In der jüngeren Vergangenheit wurde allerdings angedeutet, dass der Abbau der Bestände, in der Fachwelt „quantitative tightening“ genannt, bereits auf der anstehenden Sitzung ein Thema werden könnte, also Gelder aus auslaufenden Anleihen ab dann nicht mehr vollständig reinvestiert würden. Das würde dem Markt weitere Liquidität entziehen – zusätzlich zu den fast 100 Milliarden Dollar, welche die US-Notenbank aktuell monatlich aus fälligen Anleihen einbehält. Und dies wäre natürlich eine zusätzliche Belastung für die Aktienmärkte.
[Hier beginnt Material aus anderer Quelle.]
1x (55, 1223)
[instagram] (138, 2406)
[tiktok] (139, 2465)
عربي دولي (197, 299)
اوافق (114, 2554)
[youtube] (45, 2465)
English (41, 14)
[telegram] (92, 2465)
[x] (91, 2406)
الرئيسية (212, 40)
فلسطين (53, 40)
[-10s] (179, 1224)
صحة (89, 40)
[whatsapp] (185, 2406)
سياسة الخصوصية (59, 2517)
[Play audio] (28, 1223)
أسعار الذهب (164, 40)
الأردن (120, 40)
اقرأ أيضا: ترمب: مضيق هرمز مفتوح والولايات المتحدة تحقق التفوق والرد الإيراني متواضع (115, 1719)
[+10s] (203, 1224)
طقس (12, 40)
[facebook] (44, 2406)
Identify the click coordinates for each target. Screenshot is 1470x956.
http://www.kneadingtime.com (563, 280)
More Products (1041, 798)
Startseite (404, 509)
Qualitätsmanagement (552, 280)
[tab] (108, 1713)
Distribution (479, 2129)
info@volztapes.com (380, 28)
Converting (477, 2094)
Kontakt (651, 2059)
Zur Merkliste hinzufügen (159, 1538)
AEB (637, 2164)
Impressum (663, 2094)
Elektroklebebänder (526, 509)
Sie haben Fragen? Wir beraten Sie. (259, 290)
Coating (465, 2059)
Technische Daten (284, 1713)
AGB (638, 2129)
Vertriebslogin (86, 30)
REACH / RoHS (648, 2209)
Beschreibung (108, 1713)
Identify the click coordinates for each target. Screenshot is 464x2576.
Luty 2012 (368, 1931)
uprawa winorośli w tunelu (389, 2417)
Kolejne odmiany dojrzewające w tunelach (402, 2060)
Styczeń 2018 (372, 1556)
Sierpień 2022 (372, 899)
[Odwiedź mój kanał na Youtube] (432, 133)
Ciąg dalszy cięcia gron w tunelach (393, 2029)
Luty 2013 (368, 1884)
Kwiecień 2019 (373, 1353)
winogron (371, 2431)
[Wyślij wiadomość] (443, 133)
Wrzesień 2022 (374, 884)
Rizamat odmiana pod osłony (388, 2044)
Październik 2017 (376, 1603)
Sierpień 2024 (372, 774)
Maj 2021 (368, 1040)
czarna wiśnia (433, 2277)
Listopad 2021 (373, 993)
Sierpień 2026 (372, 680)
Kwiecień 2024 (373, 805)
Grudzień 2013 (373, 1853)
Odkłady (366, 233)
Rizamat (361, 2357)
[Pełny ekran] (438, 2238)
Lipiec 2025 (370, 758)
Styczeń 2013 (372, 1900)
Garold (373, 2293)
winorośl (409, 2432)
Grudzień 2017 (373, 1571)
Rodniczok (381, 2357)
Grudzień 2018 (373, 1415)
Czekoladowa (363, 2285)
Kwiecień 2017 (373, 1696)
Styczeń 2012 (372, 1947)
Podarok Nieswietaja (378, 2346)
Nun gab es aber vorgestern die Meldung, dass bei einem kürzlich abgehaltenen EZB-Treffen in Zypern für den Abbau der auf fast 9 Billionen Euro angeschwollen Bilanz ein Startdatum erst im zweiten Quartal 2023 vorgetragen wurde. Laut Insidern hätten die EZB-Währungshüter in ihrer Einschätzung übereingestimmt, dass die Finanzmärkte zurzeit angespannt seien. Die jüngsten Börsenturbulenzen in Großbritannien, die die Bank von England zum Eingreifen bewegt haben, hätten einige Währungshüter aufgeschreckt und die Argumente für ein vorsichtiges Vorgehen gestärkt. Investoren mit einem verfrühten Bilanzabbau zu konfrontieren, mache daher keinen Sinn, sagten die Insider. Selbst die Befürworter einer straffen Geldpolitik schienen damit einverstanden zu sein. Denn für sie besäßen Zinserhöhungen augenblicklich Priorität.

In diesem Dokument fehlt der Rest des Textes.